Get started with Tunnel Service by using Tablestore SDKs - Tablestore

This topic describes how to get started with Tunnel Service by using Tablestore SDKs. Before you use Tunnel Service, make sure that you are familiar with the usage notes and API operations.

Usage notes

By default, the system starts a thread pool to read and process data based on TunnelWorkerConfig. If you want to start multiple TunnelWorkers on a single server, we recommend that you use the same TunnelWorkerConfig to configure all TunnelWorkers.
TunnelWorker requires a warm-up period for initialization, which is specified by the heartbeatIntervalInSec parameter in TunnelWorkerConfig. You can use the setHeartbeatIntervalInSec method in TunnelWorkerConfig to configure this parameter. Default value: 30. Unit: seconds.
When the TunnelWorker client shuts down due to an unexpected exit or manual termination, TunnelWorker automatically recycles resources by using one of the following methods: release the thread pool, automatically call the shutdown method that you registered for the Channel class, and shut down the tunnel.
The retention period of incremental logs in tunnels is the same as the retention period of Stream logs. Stream logs can be retained for up to seven days. Therefore, incremental logs in tunnels can be retained for up to seven days.
If you create a tunnel to consume differential or incremental data, take note of the following items:
- During full data consumption, if the tunnel fails to complete consumption of full data within the retention period of incremental logs (seven days at most), an OTSTunnelExpired error occurs when the tunnel starts to consume incremental logs.
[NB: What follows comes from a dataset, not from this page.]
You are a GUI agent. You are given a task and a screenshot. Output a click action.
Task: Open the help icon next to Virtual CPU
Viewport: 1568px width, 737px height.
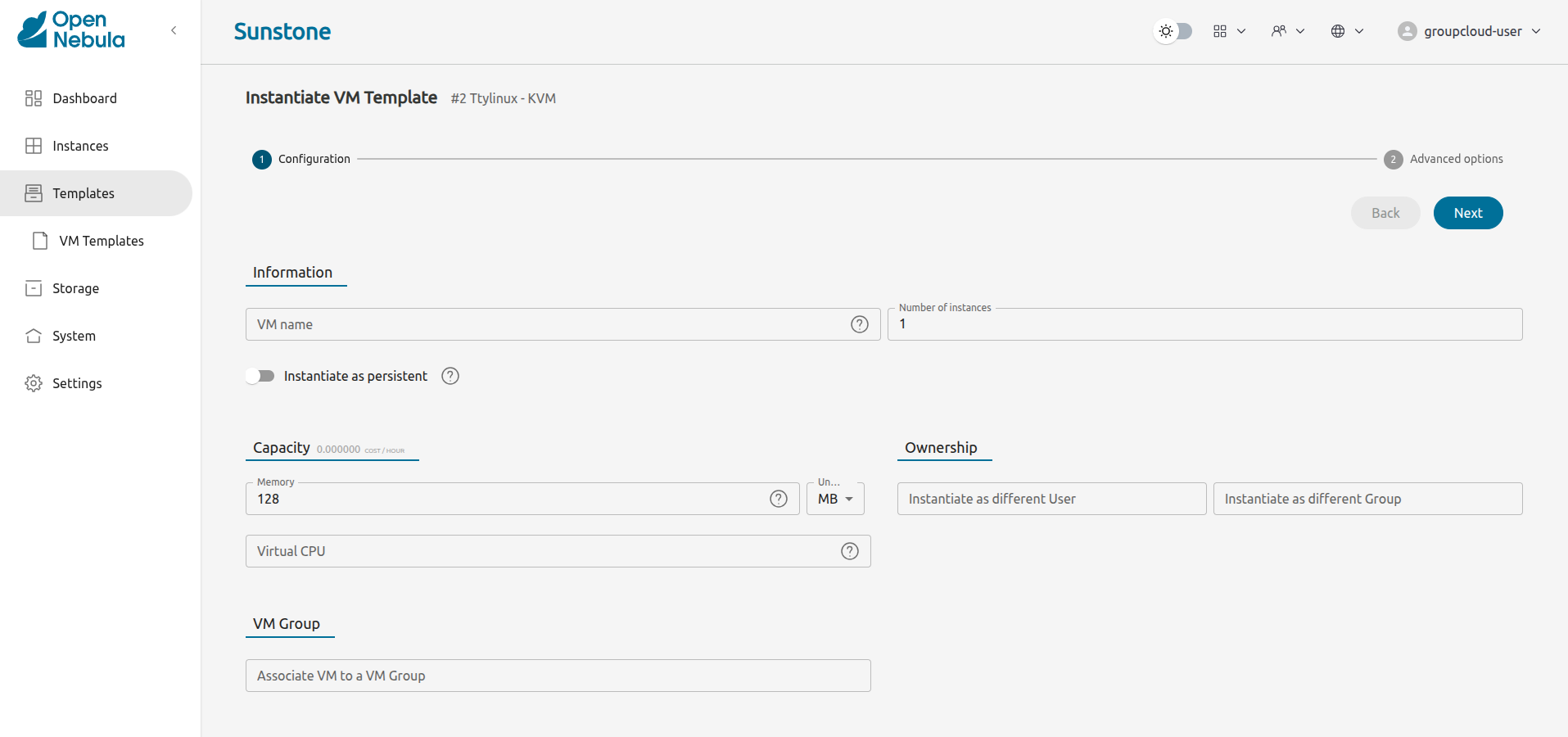[x=848, y=551]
As a result, the tunnel cannot consume incremental logs.
  If you estimate that the tunnel cannot complete full data consumption within the specified time window, contact Tablestore technical support.
- During incremental data consumption, if the tunnel fails to complete consumption of incremental logs within the retention period of incremental logs (seven days at most), the tunnel may consume data from the latest available data. In this case, specific data may not be consumed.
After a tunnel expires, Tablestore may disable the tunnel. If a tunnel remains in the disabled state for more than 30 days, the tunnel is deleted. You cannot restore a deleted tunnel.

API operations

Operation	Description
CreateTunnel	Creates a tunnel.
ListTunnel	Queries information about the tunnels that are created for a data table.
DescribeTunnel	Queries information about the channels in a tunnel.
DeleteTunnel	Deletes a tunnel.

Use Tablestore SDKs

You can use Tablestore SDKs for the following programming languages to implement Tunnel Service:

Prerequisites

The following operations are performed in the Resource Access Management (RAM) console:
- A RAM user is created and the AliyunOTSFullAccess policy is attached to the RAM user to grant the RAM user the permissions to manage Tablestore. For more information, see Create a RAM user and Grant permissions to a RAM user.
  Note
  In actual business environments, we recommend that you grant only the required permissions to RAM users based on the principle of least privilege. This helps prevent security risks caused by excessive user permissions.
- An AccessKey pair is created for the RAM user. For more information, see Create an AccessKey pair.
  Warning
  If the AccessKey pair of your Alibaba Cloud account is leaked, all resources within the account are exposed to potential risks. We recommend that you use the AccessKey pair of a RAM user to perform operations. This prevents leakage of the AccessKey pair of your Alibaba Cloud account.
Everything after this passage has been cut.